Bruxelles Piano-bar, Juan Carlos Mondragón
Ecrit par Marc Ossorguine 02.02.16 dans La Une Livres, Les Livres, Critiques, Amérique Latine, Roman, Seuil
Bruxelles Piano-bar, février 2015, trad. espagnol (Uruguay) Gabriel Iaculli, Isabelle Morvan, 407 pages, 24 €
Ecrivain(s): Juan Carlos Mondragón Edition: Seuil
Uruguay, début des années 90. La dictature n’est plus, mais la violence demeure, absurde et sauvage, comme à Laguna Guacha où des jeunes filles ont été enlevées, violentées et finalement assassinées. Nous découvrons un monde qui essaye de rejoindre ou de retrouver le monde « civilisé », à l’image d’un occident passablement « american way », avec stars et paillettes, avec culture et cynisme. Une autre forme de violence en quelque sorte, plus policée, plus « libérale », mais où les rapports de domination et les mises en scène ne sont pas forcément moins dérangeantes et inquiétantes.
Le remède pourrait être l’évasion. Une évasion sur place si nécessaire. Dans l’artifice d’une vie culturelle s’autocélébrant par exemple. C’est en partie ce que fait le journaliste culturel qui signe ses articles David Seurat. Mais cela ne suffit pas vraiment à Leopoldo Cea… Car par-dessus cela, sa compagne est soudainement partie pour l’Europe, pour Aix, précisément. A défaut de la poursuivre ou de chercher à la rejoindre, il échappera donc à Montevideo par Bruxelles. Mais une Bruxelles rêvée qui va planter ses racines « surréalistes » au cœur même de Montevideo. Le chat Thésée, bien bavard, n’approuve pas vraiment la manœuvre, la trouvant un peu trop facile et trop illusoire.
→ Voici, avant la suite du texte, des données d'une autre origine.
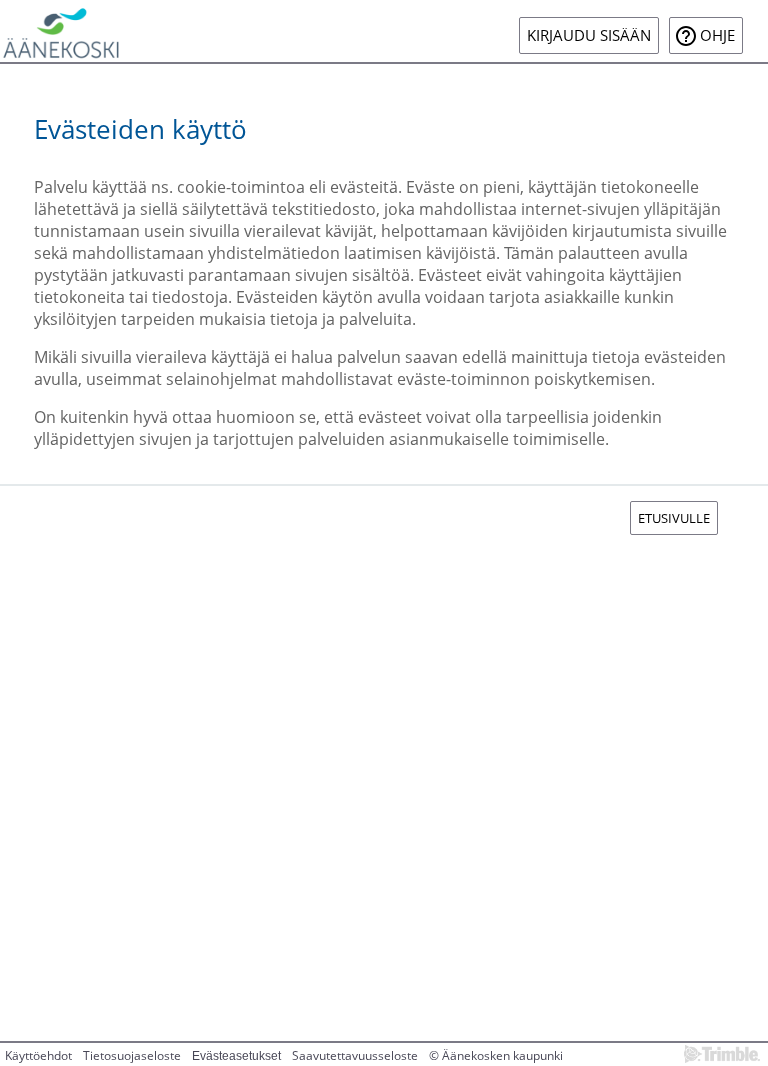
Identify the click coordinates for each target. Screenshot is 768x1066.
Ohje (717, 35)
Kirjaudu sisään (589, 35)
Entre champagne de qualité, qu’il déguste en solitaire avec un bonheur toujours renouvelé, et excursions bruxelloises au cœur de Montevideo, entre conversations avec Thésée et clairvoyance sur les simulacres des « élites culturelles » Leopoldo-David Cea-David navigue dans un monde où les frontières sont radicalement dématérialisées, autorisant toutes les flâneries et toutes les errances, jusqu’à nous perdre… Et l’on renonce d’ailleurs à savoir avec certitude où l’on est et ce que l’on voit ou fait, car là n’est visiblement pas l’enjeu essentiel. L’intérêt de cette vie, voire de la vie tout court, est sans doute la réjouissante porosité que l’on peut entretenir entre réalité et imaginaire. Porosité que le personnage, mais peut-être plus encore l’écrivain et le lecteur, pratique avec une libre virtuosité.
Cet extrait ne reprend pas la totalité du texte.